** start of Input material **

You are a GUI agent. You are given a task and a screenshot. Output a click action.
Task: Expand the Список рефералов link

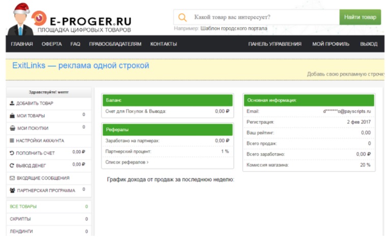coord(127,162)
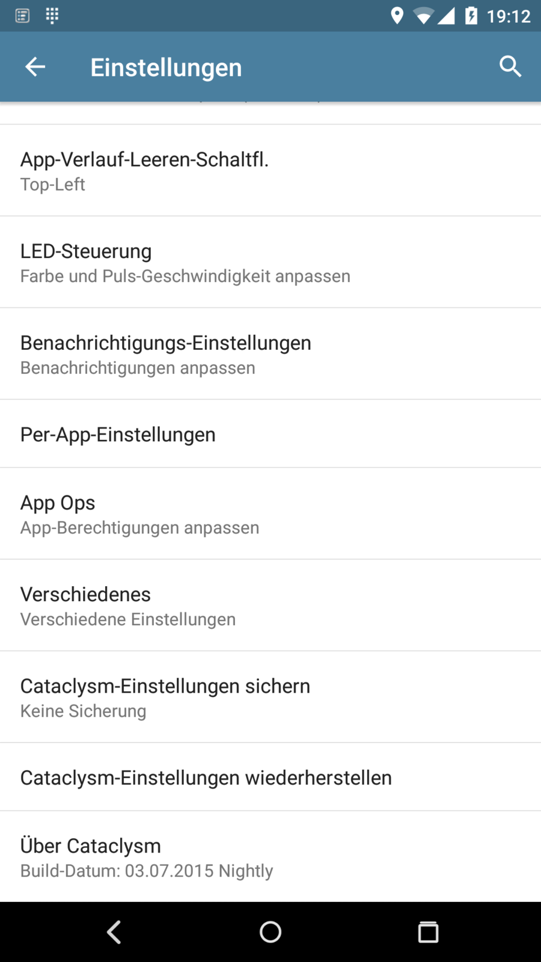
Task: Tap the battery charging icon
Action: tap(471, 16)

** end of Input material **
** start of Input material **

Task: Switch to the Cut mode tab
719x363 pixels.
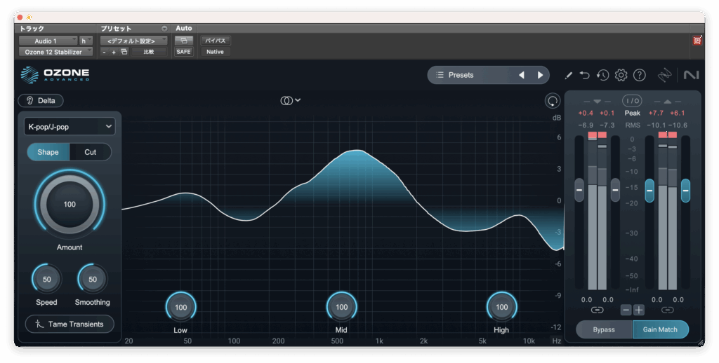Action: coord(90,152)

** end of Input material **

# Work to complete
Write out the records from the line containing "You are a GUI" through the line containing "Action: tap(471, 16)", including both of those lines. Leave the pictures out.

# Result of this exercise
You are a GUI agent. You are given a task and a screenshot. Output a click action.
Task: Expand the Список рефералов link

coord(127,162)
Task: Tap the battery charging icon
Action: tap(471, 16)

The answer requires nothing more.